そしてその一歩を踏み出すその前に、まりさの餡子色の脳餡子が唸りを上げる!(腹痛)
ゆっ?
にんげんさんがあっちをむいたよ?
きっとどこかちがうところにいくきなんだね
まさか、まりさのつよさにおそれをなした?
…いや、それはないよ
まりさはゆっくり、にんげんさんはにんげんさん
ほかのみんなは「ゆっくりできないにんげんさんなんかにまけないよ!」なんていってるけど、まりさはそうはおもわないよ
まりさがおもうに、みんなはこのせかいさんがかんっじょうっをもっているなにかだとかんがえているふしがあるよ
だからおなかがぺーこぺーこのときは「どぼじでごはんさんがでてこないのおおお」っていうし、のどがかーらかーらのときは「どぼじでおみずさんがでてこないのおおお」っていうよ
でもそれはきっと、まちがいなんだよ
ごはんさんやおみずさんはでてこないんじゃない、ただひたっすらっにどこかにそんっざいっしてるだけなんだよ
おなかがぺーこぺーこだったりのどがかーらかーらなのは、ごはんさんやおみずさんがいじわるしてるんじゃなくて、まりさたちゆっくりがみつけられないだけなんだよ…
みんなはそれをわかっていない、だからせかいさんがいじわるしてるってかんがえるんだね…
ほんとうは…
ほんとうのほんとうは、「ゆっくりすること」におおきないみはないのかもしれないよ…
にんげんさんはゆっくりしてないのに、いつもごはんをむーしゃむーしゃして、おなかぱーんぱーんになっているよ
いぬさんやねこさんだって、ぜんぜんゆっくりなんかしてないのに、まりさたちゆっくりよりとってもつよいよ…

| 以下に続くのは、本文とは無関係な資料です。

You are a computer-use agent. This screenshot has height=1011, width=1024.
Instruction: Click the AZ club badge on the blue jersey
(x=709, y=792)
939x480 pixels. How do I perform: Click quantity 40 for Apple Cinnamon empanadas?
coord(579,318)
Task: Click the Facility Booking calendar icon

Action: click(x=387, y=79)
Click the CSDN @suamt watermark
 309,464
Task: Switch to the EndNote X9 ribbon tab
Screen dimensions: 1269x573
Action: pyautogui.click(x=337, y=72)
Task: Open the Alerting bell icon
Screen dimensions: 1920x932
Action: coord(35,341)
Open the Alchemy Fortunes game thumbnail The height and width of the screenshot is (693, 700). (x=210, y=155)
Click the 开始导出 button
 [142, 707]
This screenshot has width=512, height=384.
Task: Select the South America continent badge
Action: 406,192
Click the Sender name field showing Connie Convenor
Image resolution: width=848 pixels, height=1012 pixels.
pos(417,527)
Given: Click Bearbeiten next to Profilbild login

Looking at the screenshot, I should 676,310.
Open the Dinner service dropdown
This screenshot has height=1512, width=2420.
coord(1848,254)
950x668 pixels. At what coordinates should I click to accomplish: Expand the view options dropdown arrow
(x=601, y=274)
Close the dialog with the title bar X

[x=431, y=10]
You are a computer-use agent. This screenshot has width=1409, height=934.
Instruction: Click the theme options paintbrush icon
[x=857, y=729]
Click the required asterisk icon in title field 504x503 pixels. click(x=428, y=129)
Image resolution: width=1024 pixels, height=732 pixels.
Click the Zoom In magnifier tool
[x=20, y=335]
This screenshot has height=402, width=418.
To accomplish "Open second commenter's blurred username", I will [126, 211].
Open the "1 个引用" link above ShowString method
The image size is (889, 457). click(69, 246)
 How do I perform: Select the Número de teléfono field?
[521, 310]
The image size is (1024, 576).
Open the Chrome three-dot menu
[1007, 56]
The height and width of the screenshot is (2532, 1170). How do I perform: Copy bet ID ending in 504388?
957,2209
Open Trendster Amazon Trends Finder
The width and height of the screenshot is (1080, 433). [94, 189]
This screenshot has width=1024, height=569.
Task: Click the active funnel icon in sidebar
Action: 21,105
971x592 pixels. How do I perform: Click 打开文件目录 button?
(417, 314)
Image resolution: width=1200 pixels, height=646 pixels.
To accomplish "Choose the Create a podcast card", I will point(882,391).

もしかして「ゆっくり」をだいじにおもってるのは、ゆっくりだけなのかもしれない…
…………
…でも
でも、それでも、まりさは"ゆっくり"だよ
これはゆっくりしたいっていうよくっぼうっにまけたんじゃない
ほかのゆっくりにわらわれるのがおそろしーしーなわけでもない
まりさがゆっくりしたい…
いや!
まりさが"ゆっくりしたゆっくり"でありたい! それだけだよ!
そうだ…!
これが…、これこそが、まりさのほこりなんだね!
たとえきょうっだいっなちからをもってるにんげんさんにまけたとしても、まりさはこの"みち"をだれかにゆずることなんてできない!
それは、これがまりさのきめた"みち"だからだよ!
まりさのきめた、まりさの"なっとくっ"した、まりさだけの"みち"なんだ!
"なっとくっ"は"ほこり"なんだ!
ゆっくりしたむーしゃむーしゃぷれいすをひとりじめしようとするにんげんさん!
まりさはにげないッ!
まりさはきょうふしないッ!
まりさは…、まりさは!
まりさじしんのみとめる"ゆーしゃ"になるんだぁぁぁぁぁぁッ!!!
おめめに炎を燃やし、からだ中に正義の怒りを漲らせたまりさは、青年に向かって飛びかかった!
ゆおおおおおおおおおおッ!
しょうぶだッ!!
にんげんさんッ!!!
魂の炎を纏った弾丸を化したまりさ。
そのまりさの姿に、青年は…!
……気づくこともなく、普通に適度なスピードで足を進めていた。
しかしここで、残酷で気まぐれな運命の女神が悪戯をしかけるッ!
まりさの飛びだした先は、青年の進行方向だったのだ!
数十センチメートル前方にまりさがいることを知らず、青年はテンポよく足を出す。
「ぷくー!」
青年の足元でまりさがぷくー!をするが、青年は気付かない。
そして当然、青年がまりさを蹴り上げる形で二つの影は交差するのだった!
ゆゆっ!
にんげんさん、このまままりさにたいあたりするきだね!
よゆうづらさんをこーきこーきするのもそれまでだよ!
どんなしょうっげきっがおそってきたとしても、まりさはここからいちぴょーんぴょーん(人間で言うところの「一歩」)もうごかないよ!
まりさをたおせるというのなら…やってみるがいいッ!
メシッ
メキメキメキョメキョッ
ゆぐえぇぇぇっ!
うごきがゆっぐりじでるよぉぉぉ!!
メキョッ
ミシッ
い……
いだいいいいいいいいいいいいい!!
ざーくざーくした(人間で言うところの「鋭い」)いたいいたいさんがゆっくりしすぎだよおおおおお!!
ゆぎゃあああああああああああああああああ!!!
今、まりさの頭脳は並のゆっくりの数百倍…。
人間と比べたとしても、数倍の思考速度を持っていた。
そんな状態で痛みを感じればどうなるか。
答えはこの通りである。
まりさの醜くぷくーしたおかお、無様に膨れたほっぺに突き刺さったランニングシューズは、まりさの汚い表皮に信号を発生させる。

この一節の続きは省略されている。